Single by Sean Kingston

from the album Sean Kingston
- Released: July 31, 2007
- Recorded: 2007
- Genre: Reggae fusion
- Length: 3:24
- Label: Beluga Heights
- Songwriters: John Bonham; John Paul Jones; Jimmy Page; Robert Plant; J.R. Rotem; Kisean Anderson;
- Producer: J.R. Rotem

Sean Kingston singles chronology
| "Beautiful Girls" (2007) | "Me Love" (2007) | "Love Like This" (2007) |

= Me Love =

2007 single by Sean Kingston

"Me Love" is the second single by Sean Kingston from his self-titled debut album, the song was produced by J.R. Rotem and interpolates Led Zeppelin's song "D'yer Mak'er" from their 1973 album Houses of the Holy.
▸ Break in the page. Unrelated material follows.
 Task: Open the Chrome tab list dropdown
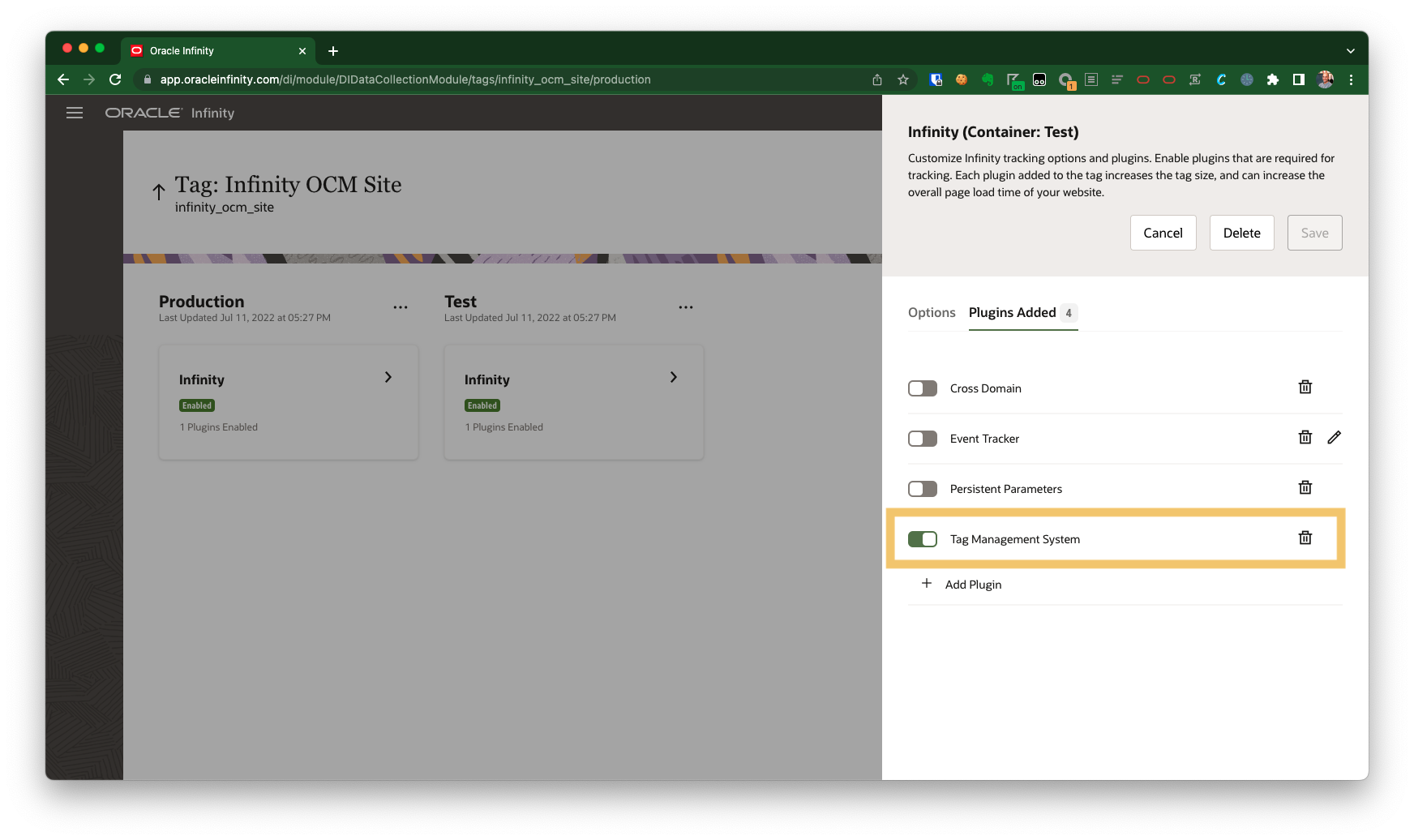pyautogui.click(x=1351, y=50)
In August 2007, the song debuted at number 28 on the U.S. Billboard Hot 100, making it the Hot Shot Debut of the week. In the same week, Kingston's previous single, "Beautiful Girls", was number one on the chart; This made Kingston the second artist in 2007 to have both the number one single and the Hot Shot Debut in one week (Beyoncé had achieved this with "Irreplaceable" and "Listen" in January of that year). In its second week on the chart, the single rose to number 15 and was the greatest digital gainer on the Hot 100 that week.

==Track listing==

CD Single

1. "Me Love" - 3:24
2. "Colors (2007)" (Reggae Remix) - 4:34
3. "Your Sister" - 3:30

Australian CD Single
1. "Me Love" (Album Version) - 3:22
2. "Beautiful Girls" (Album Version) - 3:44

UK CD Single
1. "Me Love" (Album Version) - 3:22
2. "No Woman, No Cry" (Bob Marley cover) - 3:44

==Charts==

===Weekly charts===

| Chart (2007–2008) | Peak position |
|---|---|
| Australia (ARIA) | 11 |
| Australian Urban (ARIA) | 5 |
| Austria (Ö3 Austria Top 40) | 56 |
| Belgium (Ultratip Bubbling Under Wallonia) | 21 |
| Canada Hot 100 (Billboard) | 18 |
| Czech Republic Airplay (ČNS IFPI) | 16 |
| Denmark (Tracklisten) | 26 |
| European Hot 100 Singles (Billboard) | 77 |
| Germany (GfK) | 48 |
| Hungary (Rádiós Top 40) | 14 |
| Ireland (IRMA) | 7 |
| New Zealand (Recorded Music NZ) | 3 |
| Romania (Romanian Top 100) | 14 |
| Slovakia Airplay (ČNS IFPI) | 11 |
| Sweden (Sverigetopplistan) | 50 |
| Switzerland (Schweizer Hitparade) | 81 |
| UK Singles (Official Charts) | 32 |
| US Billboard Hot 100 | 14 |
| US Latin Pop Airplay (Billboard) | 35 |
| US Pop Airplay (Billboard) | 11 |

===Year-end charts===

| Chart (2008) | Position |
|---|---|
| Hungary (Rádiós Top 40) | 37 |

==Certifications==

| Region | Certification | Certified units/sales |
| Australia (ARIA) | Platinum | 70,000^{^} |
| Canada (Music Canada) | Gold | 20,000^{*} |
| United States (RIAA) | Gold | 500,000^{^} |
^{*} Sales figures based on certification alone. ^{^} Shipments figures based on certification alone.